== Data in this exercise ==
____________________

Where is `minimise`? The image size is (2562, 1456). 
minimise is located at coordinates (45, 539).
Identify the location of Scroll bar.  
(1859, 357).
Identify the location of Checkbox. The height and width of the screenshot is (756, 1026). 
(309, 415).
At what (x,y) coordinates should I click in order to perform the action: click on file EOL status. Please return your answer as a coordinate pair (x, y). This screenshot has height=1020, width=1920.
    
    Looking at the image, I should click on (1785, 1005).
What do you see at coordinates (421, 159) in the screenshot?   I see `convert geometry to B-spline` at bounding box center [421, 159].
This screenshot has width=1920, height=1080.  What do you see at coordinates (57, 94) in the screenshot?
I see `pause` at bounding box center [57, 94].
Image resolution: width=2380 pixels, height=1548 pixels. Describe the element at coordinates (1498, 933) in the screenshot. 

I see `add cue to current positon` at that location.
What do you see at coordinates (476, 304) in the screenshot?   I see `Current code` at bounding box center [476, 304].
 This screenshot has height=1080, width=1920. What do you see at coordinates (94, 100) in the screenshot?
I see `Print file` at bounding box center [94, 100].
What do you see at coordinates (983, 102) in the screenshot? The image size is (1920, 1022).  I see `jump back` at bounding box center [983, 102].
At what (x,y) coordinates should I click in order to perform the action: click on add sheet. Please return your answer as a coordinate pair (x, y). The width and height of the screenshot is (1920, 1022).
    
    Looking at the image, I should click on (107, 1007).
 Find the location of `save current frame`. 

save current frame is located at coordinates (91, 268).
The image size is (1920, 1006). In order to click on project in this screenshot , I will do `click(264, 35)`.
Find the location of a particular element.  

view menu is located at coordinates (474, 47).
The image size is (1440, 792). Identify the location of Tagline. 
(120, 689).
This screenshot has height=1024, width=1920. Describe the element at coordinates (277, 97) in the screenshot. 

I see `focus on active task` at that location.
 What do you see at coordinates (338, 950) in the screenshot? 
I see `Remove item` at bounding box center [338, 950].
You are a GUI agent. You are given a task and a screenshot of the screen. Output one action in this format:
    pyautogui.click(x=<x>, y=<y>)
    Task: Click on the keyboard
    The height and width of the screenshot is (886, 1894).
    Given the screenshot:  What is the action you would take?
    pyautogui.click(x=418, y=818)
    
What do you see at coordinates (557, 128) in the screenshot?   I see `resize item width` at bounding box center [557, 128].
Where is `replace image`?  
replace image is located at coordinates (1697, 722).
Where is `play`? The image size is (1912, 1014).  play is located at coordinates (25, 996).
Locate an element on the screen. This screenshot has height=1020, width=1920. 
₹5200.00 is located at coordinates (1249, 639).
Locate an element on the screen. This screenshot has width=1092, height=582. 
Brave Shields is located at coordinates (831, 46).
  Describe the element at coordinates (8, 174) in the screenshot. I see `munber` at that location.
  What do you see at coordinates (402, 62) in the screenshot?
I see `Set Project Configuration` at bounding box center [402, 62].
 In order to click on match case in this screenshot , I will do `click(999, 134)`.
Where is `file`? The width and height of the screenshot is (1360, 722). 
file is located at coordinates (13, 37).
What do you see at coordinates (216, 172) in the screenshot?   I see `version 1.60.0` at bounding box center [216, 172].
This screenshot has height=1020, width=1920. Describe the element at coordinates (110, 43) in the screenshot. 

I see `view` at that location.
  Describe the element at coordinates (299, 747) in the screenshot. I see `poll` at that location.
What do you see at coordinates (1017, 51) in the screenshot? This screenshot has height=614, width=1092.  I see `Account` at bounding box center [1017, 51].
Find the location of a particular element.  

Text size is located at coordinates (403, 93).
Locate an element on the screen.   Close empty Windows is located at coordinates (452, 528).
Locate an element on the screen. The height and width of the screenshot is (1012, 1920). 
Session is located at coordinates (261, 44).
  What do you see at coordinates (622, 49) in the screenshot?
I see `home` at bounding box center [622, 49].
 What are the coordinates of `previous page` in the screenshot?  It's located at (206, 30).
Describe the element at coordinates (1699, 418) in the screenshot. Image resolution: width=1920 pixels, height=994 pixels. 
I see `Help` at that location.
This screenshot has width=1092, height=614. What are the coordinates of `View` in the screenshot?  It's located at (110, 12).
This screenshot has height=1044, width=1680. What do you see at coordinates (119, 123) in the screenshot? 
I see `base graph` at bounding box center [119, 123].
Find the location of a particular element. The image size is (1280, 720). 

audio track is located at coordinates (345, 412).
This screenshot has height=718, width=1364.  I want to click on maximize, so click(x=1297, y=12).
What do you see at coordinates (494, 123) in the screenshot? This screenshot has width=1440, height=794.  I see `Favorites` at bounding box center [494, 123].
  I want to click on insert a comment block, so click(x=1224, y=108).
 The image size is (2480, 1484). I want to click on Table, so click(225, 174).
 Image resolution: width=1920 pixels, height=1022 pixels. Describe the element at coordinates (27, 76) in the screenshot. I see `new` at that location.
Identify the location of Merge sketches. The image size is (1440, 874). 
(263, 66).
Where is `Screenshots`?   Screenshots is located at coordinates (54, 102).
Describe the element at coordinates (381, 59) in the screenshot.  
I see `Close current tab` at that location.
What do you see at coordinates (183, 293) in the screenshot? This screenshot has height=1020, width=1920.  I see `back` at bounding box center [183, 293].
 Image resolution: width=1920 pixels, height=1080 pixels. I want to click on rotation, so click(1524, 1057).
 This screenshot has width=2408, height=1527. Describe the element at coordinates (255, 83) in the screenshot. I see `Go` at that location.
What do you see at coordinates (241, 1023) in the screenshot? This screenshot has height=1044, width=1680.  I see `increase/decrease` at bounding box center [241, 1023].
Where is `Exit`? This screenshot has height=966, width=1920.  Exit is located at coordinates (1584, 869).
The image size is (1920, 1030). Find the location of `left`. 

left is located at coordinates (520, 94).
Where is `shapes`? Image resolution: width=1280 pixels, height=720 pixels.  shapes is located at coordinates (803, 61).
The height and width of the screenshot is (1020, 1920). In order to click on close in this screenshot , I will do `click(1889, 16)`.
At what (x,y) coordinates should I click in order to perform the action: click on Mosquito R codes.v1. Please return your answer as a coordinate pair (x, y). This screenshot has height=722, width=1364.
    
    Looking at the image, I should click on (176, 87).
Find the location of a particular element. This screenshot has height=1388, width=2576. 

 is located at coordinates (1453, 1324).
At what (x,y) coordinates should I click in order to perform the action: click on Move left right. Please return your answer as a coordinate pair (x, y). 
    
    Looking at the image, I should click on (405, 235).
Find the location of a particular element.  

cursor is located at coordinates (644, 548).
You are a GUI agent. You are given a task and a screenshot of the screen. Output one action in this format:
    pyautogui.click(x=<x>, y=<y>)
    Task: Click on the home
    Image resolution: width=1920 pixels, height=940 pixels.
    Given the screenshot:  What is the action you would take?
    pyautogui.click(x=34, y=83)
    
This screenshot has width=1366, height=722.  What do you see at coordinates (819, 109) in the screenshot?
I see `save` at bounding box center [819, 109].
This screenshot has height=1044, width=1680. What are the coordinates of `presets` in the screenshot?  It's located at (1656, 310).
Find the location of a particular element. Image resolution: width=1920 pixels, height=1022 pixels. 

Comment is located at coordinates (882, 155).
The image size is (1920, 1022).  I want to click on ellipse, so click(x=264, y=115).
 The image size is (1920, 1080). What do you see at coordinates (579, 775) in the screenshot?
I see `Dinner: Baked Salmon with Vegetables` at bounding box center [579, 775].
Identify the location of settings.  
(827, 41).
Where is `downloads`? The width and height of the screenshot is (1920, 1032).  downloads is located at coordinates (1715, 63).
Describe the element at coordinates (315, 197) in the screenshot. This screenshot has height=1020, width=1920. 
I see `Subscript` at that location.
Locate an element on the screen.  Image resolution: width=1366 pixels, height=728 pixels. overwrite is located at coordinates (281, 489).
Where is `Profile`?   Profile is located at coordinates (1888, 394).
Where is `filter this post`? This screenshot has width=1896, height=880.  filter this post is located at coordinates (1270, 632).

____________________

== Request ==
Recast the rows between the line holding "In order to click on match" and the line holding "center [622, 49].", inclusive, as a JSON list of strings with one string per line and blank lines left out.

== Exercise result ==
[
  " In order to click on match case in this screenshot , I will do `click(999, 134)`.",
  "Where is `file`? The width and height of the screenshot is (1360, 722). ",
  "file is located at coordinates (13, 37).",
  "What do you see at coordinates (216, 172) in the screenshot?   I see `version 1.60.0` at bounding box center [216, 172].",
  "This screenshot has height=1020, width=1920. Describe the element at coordinates (110, 43) in the screenshot. ",
  "I see `view` at that location.",
  "  Describe the element at coordinates (299, 747) in the screenshot. I see `poll` at that location.",
  "What do you see at coordinates (1017, 51) in the screenshot? This screenshot has height=614, width=1092.  I see `Account` at bounding box center [1017, 51].",
  "Find the location of a particular element.  ",
  "Text size is located at coordinates (403, 93).",
  "Locate an element on the screen.   Close empty Windows is located at coordinates (452, 528).",
  "Locate an element on the screen. The height and width of the screenshot is (1012, 1920). ",
  "Session is located at coordinates (261, 44).",
  "  What do you see at coordinates (622, 49) in the screenshot?",
  "I see `home` at bounding box center [622, 49]."
]